Cost: ldi64 + 2 int_to_fp vs. 2 ldfloat

Scenario #2
Paired loads are available on the target. Truncate and shift instructions
are useless (instructions 2., 4., and 5.).
Cost: ldi64 + 2 trunc + 1 shift vs. 1 ldpair

** To Reproduce **

Here is a way to reproduce the poor code generation for x86-64.

opt -sroa current_input.ll -S -o - | llc -O3 -o -

You will see 2 vmovd and 1 shrq that can be avoided as illustrated with the
next command.

Here is a nicer code produced by modifying the input so that SROA generates
friendlier code for this case.

opt -sroa mod_input.ll -S -o - | llc -O3 -o -

Basically the difference between both inputs is that memcpy has not been
expanded in mod_input.ll (instcombine normally replaces it). Thus, SROA
inserts its own loads to get rid of the memcpy instead of extracting the
values from the 64-bits loads.

** Advices Required **

SROA generates this extract-fields-from-chunk-of-bits thing.
However, like I said, I do not think this is generally a bad thing.

Would it make sense to rewrite the definitions of the involved slices so
that SROA breaks them apart when they are loads (and under certain
circumstance)?

More generally, do you think there is something we should do in SROA for
this?

The load that you want to split is actually the i64 load from memory
with SROA knows nothing about. So the transform you want isn’t really
related to what SROA does.

Agreed.

Currently, 32-bits targets (e.g., armv7s) do not suffer this because the
legalization of types in selection DAG split the 64-bits loads.

Should we do something similar for 64-bits targets with the proper target
hooks?
If yes, what hooks?

Hmm… detecting the pattern in IR isn’t particularly hard; see
InstCombiner::SliceUpIllegalIntegerPHI for an example of code which
detects a similar sort of pattern. You might want to consider adding
something in instcombine.

Thanks for the direction, I will have a look.

I’m trying to think if there’s some scenario where you wouldn’t want
to rewrite the load into two loads, but I’m having trouble coming up
with anything: two scalar loads at a constant offset from each other
are pretty easy to detect for the sorts of passes that like to mess
with loads. So we probably just want to declare that two load
instructions is the canonical form for loading two floats which are
next to each other in memory, and do this transform on IR for all
targets.

It is more general than floating point types.
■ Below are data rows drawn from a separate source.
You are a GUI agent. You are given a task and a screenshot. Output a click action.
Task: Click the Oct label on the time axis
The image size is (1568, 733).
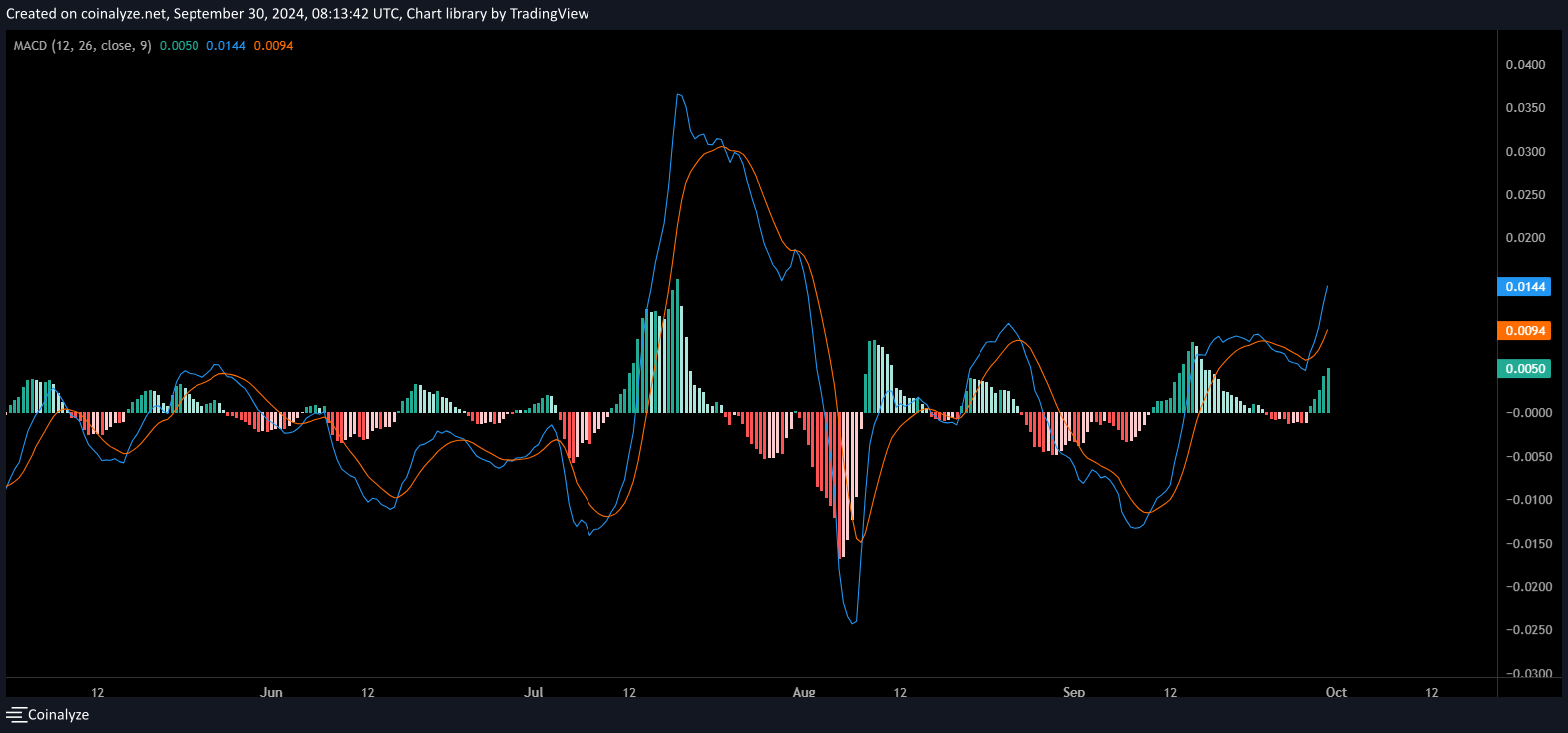click(x=1336, y=692)
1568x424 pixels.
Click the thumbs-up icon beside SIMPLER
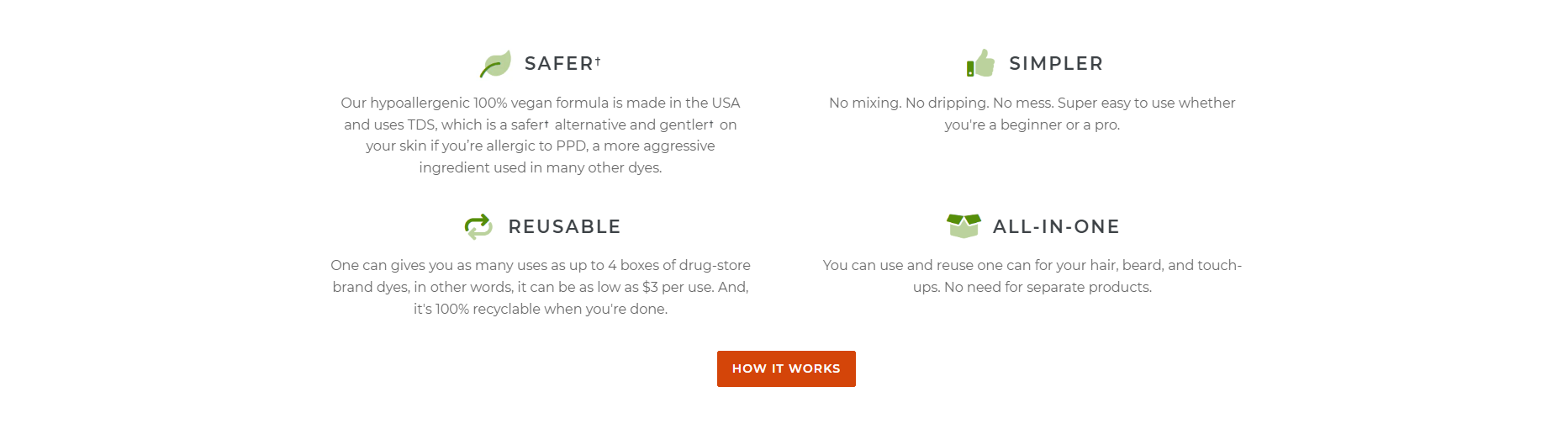point(980,64)
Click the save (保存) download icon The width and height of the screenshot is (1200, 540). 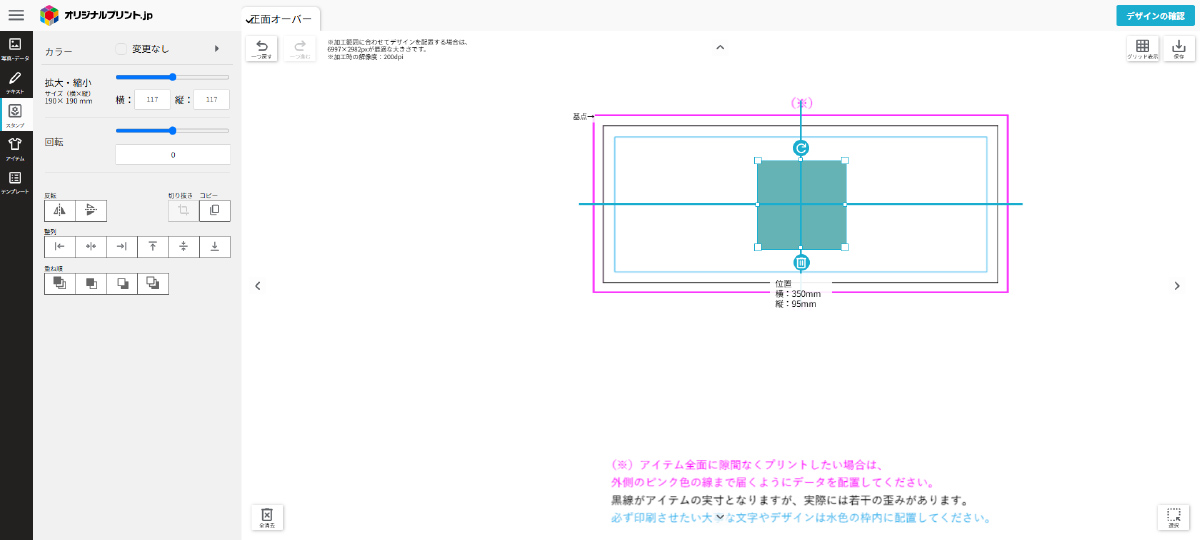point(1178,49)
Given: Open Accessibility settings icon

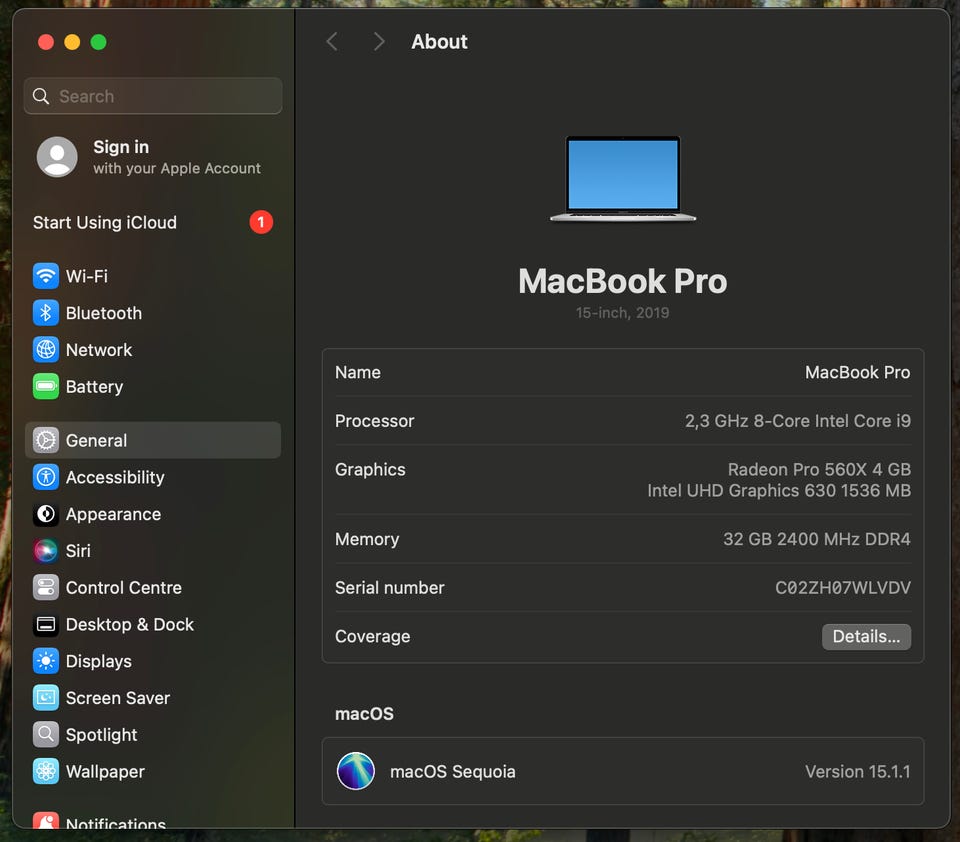Looking at the screenshot, I should coord(46,477).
For instance, if you replace float by i32 (and fadd by add, of course :)) in the example I had in my initial email, the produced code is also better for x86-64 when you split the loads.
Thus, do you think we should split all loads and rely on later passes to combine them, if needed for the current target?

Thanks,

-Quentin

Right... replace "float" with "arithmetic type".
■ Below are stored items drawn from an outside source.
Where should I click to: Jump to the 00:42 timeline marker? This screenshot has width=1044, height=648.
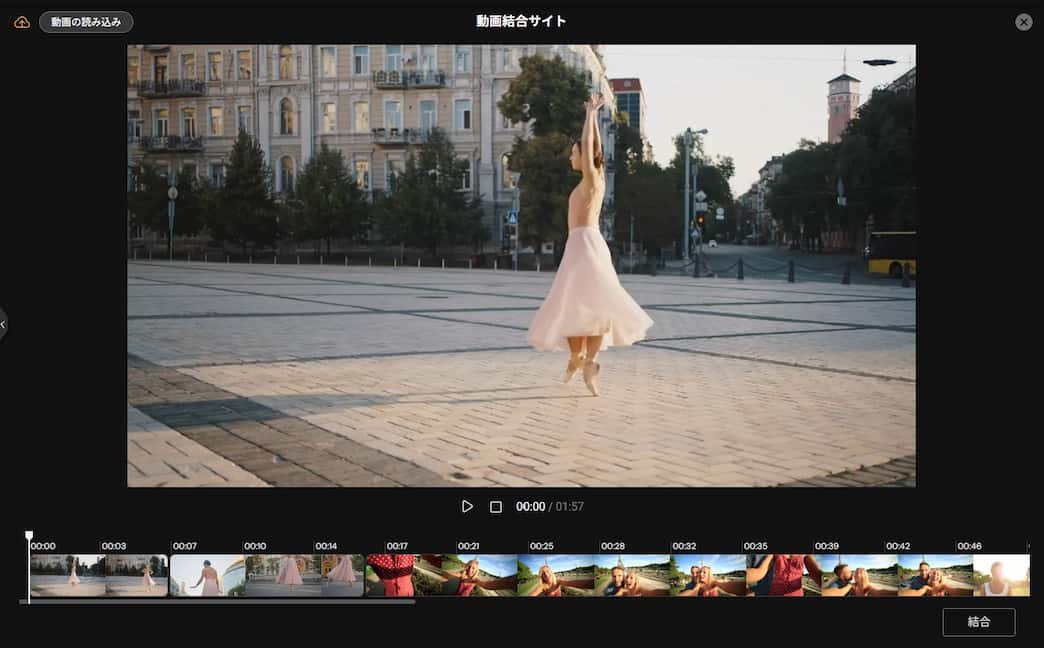(897, 547)
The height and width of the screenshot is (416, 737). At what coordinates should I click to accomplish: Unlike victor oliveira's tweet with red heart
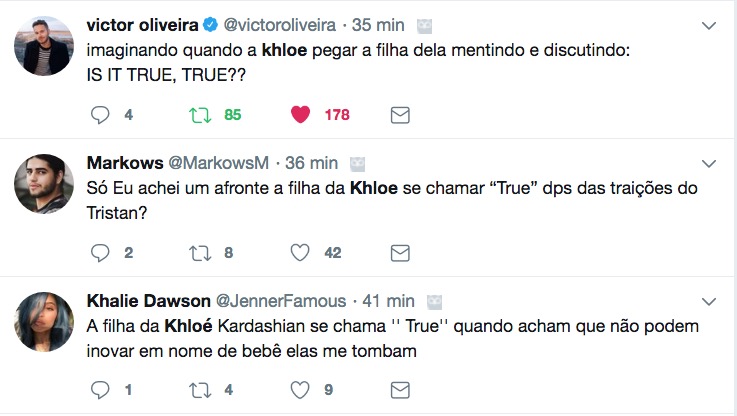[x=300, y=115]
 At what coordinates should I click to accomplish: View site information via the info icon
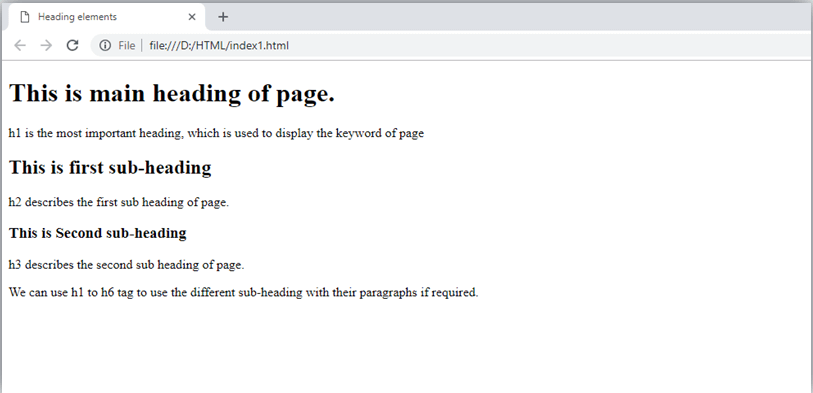tap(105, 46)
You probably want to be careful you don't end up generating
overlapping loads, and larger loads are generally better if we're not
doing arithmetic, but otherwise this seems like a good idea. That
said, I'd suggest writing it up and starting a new thread on llvmdev.

-Eli

Hi Eli,

Thanks for the feedbacks.

Hi,

I am investigating a poor code generation on x86-64 involving a 64-bits
structure with two 32-bits fields (in the attached examples float, but
similar behavior is exposed with i32, and we can probably generalize that to
smaller types too).
The root cause of the problem is in SROA, although I am not sure we should
fix something there. That is why I need your advices.

** Problem **

64-bits structures are usually loaded as one chunk of bits and fields are
extracted from this chunk.
Although this may be generally better than loading each field on its own,
this can lead to poor code generation when the operations extracting the
fields are more expensive than a load or when “fancy” loads are available.
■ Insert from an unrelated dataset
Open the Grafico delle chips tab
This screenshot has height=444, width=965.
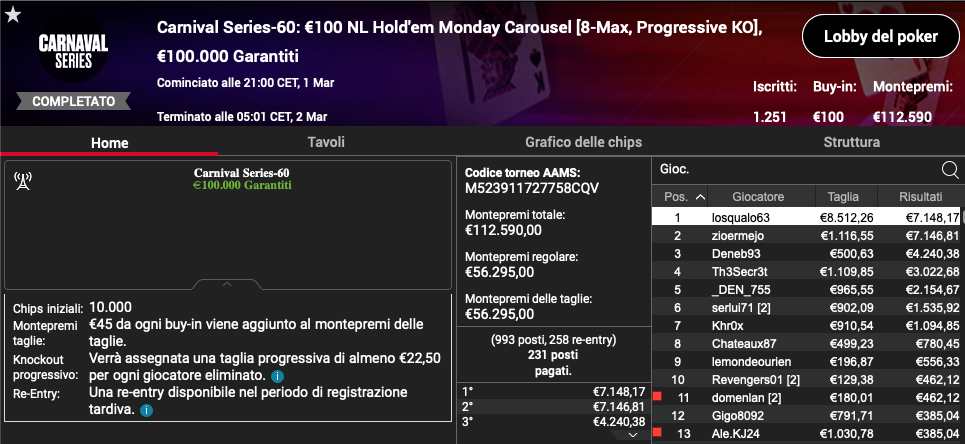point(583,142)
More generally, this may happen for smaller size too.

** Example **

  1. %chunk64 = load i64
  2. %field1trunced = trunc i64 %chunk64 to i32 // <— build field1
    from chunk
  3. %field1float = bitcast i32 field1trunced to float // <— build
    field1 from chunk
  4. %field2shifted = lshr i64 %chunk64, 32 // <— build field2
    from chunk
  5. %field2trunced = trunc i64 %field2shifter to i32 // <— build field2
    from chunk
  6. %field2 = bitcast i32 %field2trunced to float // <— build
    field2 from chunk

Scenario #1:
Floating point registers are on another register bank and register bank
moves are almost as expensive as loads (instructions 3. and 6.).
Cost: ldi64 + 2 int_to_fp vs. 2 ldfloat

Scenario #2
Paired loads are available on the target. Truncate and shift instructions
are useless (instructions 2., 4., and 5.).
Cost: ldi64 + 2 trunc + 1 shift vs. 1 ldpair

** To Reproduce **

Here is a way to reproduce the poor code generation for x86-64.

opt -sroa current_input.ll -S -o - | llc -O3 -o -

You will see 2 vmovd and 1 shrq that can be avoided as illustrated with the
next command.

Here is a nicer code produced by modifying the input so that SROA generates
friendlier code for this case.

opt -sroa mod_input.ll -S -o - | llc -O3 -o -

Basically the difference between both inputs is that memcpy has not been
expanded in mod_input.ll (instcombine normally replaces it). Thus, SROA
inserts its own loads to get rid of the memcpy instead of extracting the
values from the 64-bits loads.

** Advices Required **

SROA generates this extract-fields-from-chunk-of-bits thing.
However, like I said, I do not think this is generally a bad thing.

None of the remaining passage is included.